Traveling for leisure and business is quite a part of life. In fact, it’s estimated that about 1.5 billion people travel each year. Crossing continents, time zones or even state lines carry some inherent problems. While custom officers are particular about you bringing home certain foods and plants, they may not be aware that you’re carrying more than your luggage home. Are you unknowingly giving a ride to some happy hitchhikers? Are there little critters hitching a ride on your suitcases or clothes, waiting to launch a pest infestation in your home? We’re talking bed bugs—there has been a recent resurgence of these blood-sucking annoying parasites according the Centers for Disease Control. The problem is worldwide due to an increase in air travel, changes in pest control strategy and pesticide resistance. Once the uninvited guests enter your home, getting rid of them can be costly and emotionally stressful since efforts to eradicate them may not be immediately successful.

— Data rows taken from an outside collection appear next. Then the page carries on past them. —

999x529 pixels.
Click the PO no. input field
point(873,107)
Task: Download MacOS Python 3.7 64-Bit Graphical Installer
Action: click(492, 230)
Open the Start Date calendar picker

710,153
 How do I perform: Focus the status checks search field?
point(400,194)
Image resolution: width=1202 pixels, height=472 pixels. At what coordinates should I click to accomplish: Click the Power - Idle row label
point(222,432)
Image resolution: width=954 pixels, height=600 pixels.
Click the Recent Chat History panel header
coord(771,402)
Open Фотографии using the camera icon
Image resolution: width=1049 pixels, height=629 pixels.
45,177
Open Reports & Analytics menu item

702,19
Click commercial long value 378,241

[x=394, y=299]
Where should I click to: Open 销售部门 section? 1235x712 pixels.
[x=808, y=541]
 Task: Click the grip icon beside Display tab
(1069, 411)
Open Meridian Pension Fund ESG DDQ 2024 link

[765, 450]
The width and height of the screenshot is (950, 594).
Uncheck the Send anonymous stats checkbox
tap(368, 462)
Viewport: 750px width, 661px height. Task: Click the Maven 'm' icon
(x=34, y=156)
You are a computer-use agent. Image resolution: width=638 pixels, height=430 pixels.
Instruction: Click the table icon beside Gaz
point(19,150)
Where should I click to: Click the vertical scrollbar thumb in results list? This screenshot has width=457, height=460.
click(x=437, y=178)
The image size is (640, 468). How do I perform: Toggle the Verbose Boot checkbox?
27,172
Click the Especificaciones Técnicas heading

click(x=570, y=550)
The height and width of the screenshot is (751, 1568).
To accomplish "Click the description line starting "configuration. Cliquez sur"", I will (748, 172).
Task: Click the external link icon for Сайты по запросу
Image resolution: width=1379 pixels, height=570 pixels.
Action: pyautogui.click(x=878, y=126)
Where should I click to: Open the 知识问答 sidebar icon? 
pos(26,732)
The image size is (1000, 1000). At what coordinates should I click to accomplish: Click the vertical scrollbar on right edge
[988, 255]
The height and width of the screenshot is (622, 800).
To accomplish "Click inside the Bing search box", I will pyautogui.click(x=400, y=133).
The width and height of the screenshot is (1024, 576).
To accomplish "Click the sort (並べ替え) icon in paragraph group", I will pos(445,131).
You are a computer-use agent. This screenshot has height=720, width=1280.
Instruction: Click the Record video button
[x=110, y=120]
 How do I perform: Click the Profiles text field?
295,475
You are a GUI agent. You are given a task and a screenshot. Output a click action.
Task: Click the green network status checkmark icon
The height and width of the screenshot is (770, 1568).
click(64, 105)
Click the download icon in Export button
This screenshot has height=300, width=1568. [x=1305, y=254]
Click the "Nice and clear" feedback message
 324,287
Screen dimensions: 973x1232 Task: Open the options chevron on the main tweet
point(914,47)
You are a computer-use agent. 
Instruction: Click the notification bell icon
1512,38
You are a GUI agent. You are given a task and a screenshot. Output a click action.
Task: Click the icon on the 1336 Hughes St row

Bed bugs are small, like little seeds, measuring anywhere from 5 to 9 millimeters long (1/4” to 3/8”). Usually red brown, these critters hide in all kinds of premises from hotels to theaters to dormitories. These pesky pests feed off blood of humans and animals and they thrive where people congregate. Their bites leave tiny red bumps that are sometimes itchy. Some people may develop strong allergic reactions. They travel well and often inconspicuously on personal belongings and bringing bed bugs home from your travels is one possibility you want to avoid at all cost. Read on for some effective preventive measures.
- · Do Your Homework
Bed bugs don’t discriminate—they can be found in cheap or expensive hotels. How do you know if the hotel you intending to stay in is bed-bug free? Thanks to sites like TripAdvisor, The Bedbug Registry and Bedbugger.com, you can. Check the bed bug status of the hotel—has there been any bed bug complaint? Although online research is helpful, a bed bug free report doesn’t necessarily mean the hotel is pest-free. Some infestations go unreported, which is why you should never skip the next precaution.
- · Inspect Your Hotel Room
Once you’re assigned a room, do some sleuth work. You can never be too careful. Arm yourself with a flashlight if possible and do some spot checking. Inspect the mattress, remove sheets and look at the seams, check headboard, side tables, sofa, closet and any built-in furniture. Beg bugs are also known to hide in cracks and crevices as well. Live bugs are easier to spot—they are the size of lentil and though they can’t fly, they are quick crawlers, adept at hiding. Tiny drops of blood may indicate that the bed bugs are active and have been feasting on human blood. Fecal droppings resemble tiny pencil dots. If your sleuth work turns out positive, seek alternative lodging.
How to Prevent Bed Bugs from Spreading
- · Keep Bed Bugs Away
Bed bugs can be sneaky. They latch onto belongings, luggage and clothing included. Resist the tendency to lay your suitcase on the bed and start unpacking your clothes once you get to the hotel room. Instead, put your suitcase on the luggage stand (be sure to inspect it first). Expert sources also suggest putting your suitcase on the bathroom floor since bed bugs don’t normally thrive in the non-carpeted areas. Remove clothing or personal items such as toiletry bags or cosmetic pouches only when you’re using them. Before putting any item away in the suitcase, inspect it first. Always keep your suitcase closed when not in use. You want to give the bed bugs zero opportunity to contaminate your belongings.
- · Bag Used Clothing
Ziploc bags or any sealed plastic bags can come in handy when implementing your own pest control. Bag any item of clothing that may come into contact with bed bugs. That include clothes you wear while in the hotel room, especially pajamas. Put them in a sealed plastic bag to isolate them from other items in your suitcase.
- · Do Your Laundry
High temperature is one way to zap these bed bugs. When you get home from your trip, make sure your suitcase is not plopped on carpeted areas of your house—these crawlies are good at exploring. Carry the suitcase directly to the laundry room instead. Wash and dry all your dirty laundry, a great way to annihilate any bed bugs. The University of Maryland Medical Center advises that you set the washer and dryer for the hottest setting your fabric can withstand. If you’ve clean clothes, you may want to take extra precaution and run them through the drier. If you suspect your suitcase is contaminated, wash it with soapy hot water (the hotter the better) and brush out the seams and folds. Some experts also suggest using insect spray like Deet to knock out them these pesky freeloaders.
Some of these measures may seem a bit too extreme but you can’t take chances when it comes to pests. They are difficult to get rid off once they have established a foothold but why let them? Travel wisely and you don’t have to let the bed bugs bite.